La propuesta contempla la separación estricta de internos según su nivel de peligrosidad, la instalación de sistemas de bloqueo de comunicaciones no autorizadas y el reforzamiento de la seguridad perimetral en todos los establecimientos penitenciarios del país.
Contexto de la criminalidad en penales peruanos
Los datos oficiales revelan la magnitud del problema. Según reportes del Ministerio de Justicia y Derechos Humanos, el 68% de los internos en cárceles peruanas no tienen sentencia firme, permaneciendo en calidad de procesados. Además, el 47% de los reclusos está vinculado a delitos contra el patrimonio, mientras que el 23% enfrenta cargos por delitos contra la vida, el cuerpo y la salud.

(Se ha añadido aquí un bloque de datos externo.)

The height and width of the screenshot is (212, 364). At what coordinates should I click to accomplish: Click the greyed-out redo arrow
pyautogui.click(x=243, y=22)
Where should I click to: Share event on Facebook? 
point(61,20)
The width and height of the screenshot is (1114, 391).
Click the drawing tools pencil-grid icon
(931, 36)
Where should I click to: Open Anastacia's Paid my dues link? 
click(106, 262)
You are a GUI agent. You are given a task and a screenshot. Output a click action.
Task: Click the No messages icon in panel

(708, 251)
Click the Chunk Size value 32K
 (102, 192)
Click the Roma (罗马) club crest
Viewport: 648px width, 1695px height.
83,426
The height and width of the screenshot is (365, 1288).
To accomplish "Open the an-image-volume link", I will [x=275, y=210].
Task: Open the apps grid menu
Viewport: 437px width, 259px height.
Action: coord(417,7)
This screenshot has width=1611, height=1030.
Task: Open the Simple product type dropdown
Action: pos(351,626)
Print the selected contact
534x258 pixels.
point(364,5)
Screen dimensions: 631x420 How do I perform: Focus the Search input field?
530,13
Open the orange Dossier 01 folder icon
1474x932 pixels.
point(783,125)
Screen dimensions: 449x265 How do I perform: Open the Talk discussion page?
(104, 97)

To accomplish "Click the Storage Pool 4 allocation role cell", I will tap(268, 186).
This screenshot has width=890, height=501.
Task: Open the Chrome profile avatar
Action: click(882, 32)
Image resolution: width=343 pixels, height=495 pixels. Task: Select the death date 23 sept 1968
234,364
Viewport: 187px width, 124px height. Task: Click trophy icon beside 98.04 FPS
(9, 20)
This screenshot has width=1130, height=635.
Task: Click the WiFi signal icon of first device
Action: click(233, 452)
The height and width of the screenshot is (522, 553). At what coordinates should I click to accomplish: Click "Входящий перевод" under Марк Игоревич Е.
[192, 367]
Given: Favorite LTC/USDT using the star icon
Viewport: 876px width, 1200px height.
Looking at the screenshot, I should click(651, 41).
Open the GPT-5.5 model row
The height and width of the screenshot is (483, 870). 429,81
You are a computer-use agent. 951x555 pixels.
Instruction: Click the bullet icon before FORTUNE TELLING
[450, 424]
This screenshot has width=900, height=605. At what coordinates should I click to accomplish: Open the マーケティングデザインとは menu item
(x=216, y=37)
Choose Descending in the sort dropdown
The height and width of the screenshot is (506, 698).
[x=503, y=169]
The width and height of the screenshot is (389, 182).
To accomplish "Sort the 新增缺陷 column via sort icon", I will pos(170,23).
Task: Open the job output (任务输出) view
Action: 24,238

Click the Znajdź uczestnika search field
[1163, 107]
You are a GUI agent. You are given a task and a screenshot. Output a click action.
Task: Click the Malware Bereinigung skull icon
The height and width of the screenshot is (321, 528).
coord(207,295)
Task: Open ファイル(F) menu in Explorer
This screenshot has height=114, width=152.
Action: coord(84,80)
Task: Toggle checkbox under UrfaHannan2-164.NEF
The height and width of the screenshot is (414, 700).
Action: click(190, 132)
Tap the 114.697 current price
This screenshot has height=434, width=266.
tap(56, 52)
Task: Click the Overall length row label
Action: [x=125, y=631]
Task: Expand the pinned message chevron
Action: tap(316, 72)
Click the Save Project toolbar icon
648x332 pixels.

El sistema penitenciario registra mensualmente entre 15 y 20 incidentes violentos, incluyendo motines, agresiones y intentos de fuga. En 2024, se reportaron 186 muertes violentas al interior de los penales, evidenciando la falta de control efectivo sobre la población carcelaria.
Inversión requerida para la reforma
La implementación de las medidas propuestas por Forsyth requeriría una inversión estimada en 2,800 millones de soles, según cálculos preliminares basados en experiencias internacionales similares. Esta cifra incluye la construcción de nuevos pabellones de máxima seguridad, la instalación de tecnología de bloqueo de señales y la contratación de personal especializado.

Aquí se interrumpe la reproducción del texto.